Kiedy poznajemy Jessicę, nie ma żadnych przyjaciół ani generalnie nikogo bliskiego. Próbuje zarabiać na życie jako prywatny detektyw, bo lepsze to niż praca w biurze. Zerwała kontakt z Trish (Rachael Taylor), przyjaciółką jeszcze z dzieciństwa, żeby nie narażać jej na niebezpieczeństwo. Żyje w ciągłym strachu, że koszmar powróci. I rzeczywiście tak się dzieje, ale nasza bohaterka wreszcie decyduje się wziąć byka za rogi.
"Jessica Jones" to chyba najbardziej feministyczny w swojej wymowie komiksowy serial – a przy tym znacznie bardziej subtelny niż chociażby "Agentka Carter". Peggy Carter bardzo często do kopniaków dorzuca cięte riposty i lekcje dobrego wychowania dla facetów, którzy próbują ją sprowadzić do roli sekretarki. W "Jessice Jones" nikt o seksizmie nie mówi wprost – i dobrze! – ale cały czas mamy go w tle, bo przecież Kilgrave po Jessice zrobił swoją małą niewolnicę z kolejnej dziewczyny, Hope.
Serialowe laski nie tracą jednak czasu na gadanie, a po prostu robią swoje. Jessica mierzy się z koszmarem, Trish bierze lekcje samoobrony, a prawniczka Jeri Hogarth (Carrie-Anne Moss) wymiata w sądzie i ma skomplikowane relacje miłosne z dwiema kobietami. "Jessica Jones" prezentuje dorosły świat, a głównymi bohaterkami czyni silne kobiety, które nie dają sobie w kaszę dmuchać, ale i nie są chodzącymi ideałami. Kultowy biały kostium komiksowej Jessiki pojawia się tylko na chwilę w retrospekcji i zostaje przez kandydatkę na superbohaterkę ostro wyśmiany. Bo ona nie ma czasu na takie bzdury, jak prezentowanie cycków i tyłka w lateksie. Ona jest prawdziwą osobą, z krwi i kości – nie z męskich marzeń – i naprawdę chce pomagać zwykłym ludziom, których spotyka niesprawiedliwość. Co oczywiście łączy ją z Daredevilem, mieszkającym w tym samym świecie – by nie powiedzieć: w tej samej dzielnicy.

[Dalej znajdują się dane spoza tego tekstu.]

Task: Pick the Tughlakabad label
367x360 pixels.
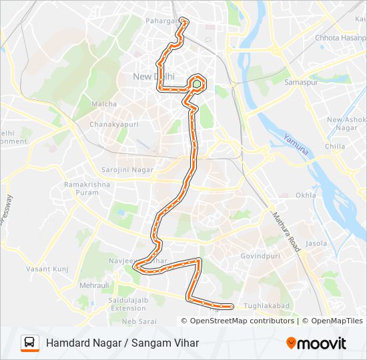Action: [266, 305]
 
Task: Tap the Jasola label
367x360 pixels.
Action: [316, 243]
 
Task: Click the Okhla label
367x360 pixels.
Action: [306, 195]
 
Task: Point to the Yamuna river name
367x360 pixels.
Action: [296, 145]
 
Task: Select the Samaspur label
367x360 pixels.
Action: [299, 82]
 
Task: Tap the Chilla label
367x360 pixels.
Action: [334, 146]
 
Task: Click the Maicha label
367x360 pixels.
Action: [104, 104]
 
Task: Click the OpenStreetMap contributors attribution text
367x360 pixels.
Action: [242, 321]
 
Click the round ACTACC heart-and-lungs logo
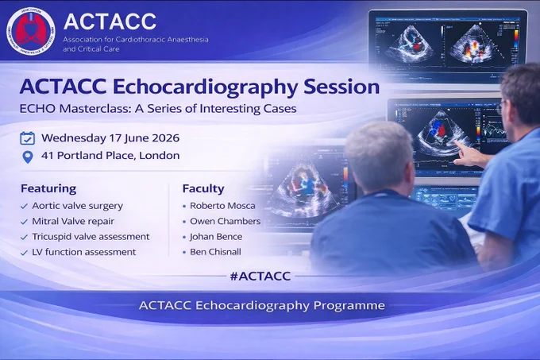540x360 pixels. click(30, 31)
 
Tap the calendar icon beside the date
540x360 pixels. click(27, 138)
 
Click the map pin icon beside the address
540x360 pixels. click(28, 157)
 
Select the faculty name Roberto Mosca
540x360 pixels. click(222, 206)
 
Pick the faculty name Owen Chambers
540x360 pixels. click(226, 221)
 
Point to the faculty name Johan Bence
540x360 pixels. click(216, 237)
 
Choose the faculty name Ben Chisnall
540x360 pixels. click(215, 252)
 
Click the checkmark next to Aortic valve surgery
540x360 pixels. click(24, 207)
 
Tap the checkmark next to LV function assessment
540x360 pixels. click(24, 253)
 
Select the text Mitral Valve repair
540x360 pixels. click(73, 221)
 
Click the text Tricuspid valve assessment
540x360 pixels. click(91, 237)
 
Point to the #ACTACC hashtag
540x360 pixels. click(260, 276)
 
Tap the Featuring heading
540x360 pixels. click(48, 189)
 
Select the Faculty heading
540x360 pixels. click(203, 189)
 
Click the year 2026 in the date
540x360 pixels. click(166, 138)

"Jessicę Jones" z "Daredevilem" generalnie łączy bardzo wiele – też egzystuje niejako na uboczu uniwersum Marvela, też potrafi być bardzo mroczna, dorosła i uderzać w realistyczne tony. Kiedy Matt Murdock obrywał w pysk, bolało. Kiedy Jessica Jones przesadza ze skakaniem i kopaniem, też wygląda na mocno potłuczoną. Nie ma aż takiego naturalizmu, a i do marvelowskiej wersji mroku chyba już się przyzwyczailiśmy, stąd na początku nowy serial Netfliksa aż tak nie oszałamia. W "Jessicę Jones" trzeba trochę się wgryźć i trochę ją poznać, żeby się zakochać. Ale kiedy już się wgryziecie i zakochacie, to nie minie, wręcz przeciwnie, będziecie chcieli więcej i więcej. Z sześciu odcinków, które wczoraj pochłonęłam, to właśnie szósty jest najlepszy, bo zostawia główną bohaterkę mocno potłuczoną, zarówno fizycznie, jak i emocjonalnie.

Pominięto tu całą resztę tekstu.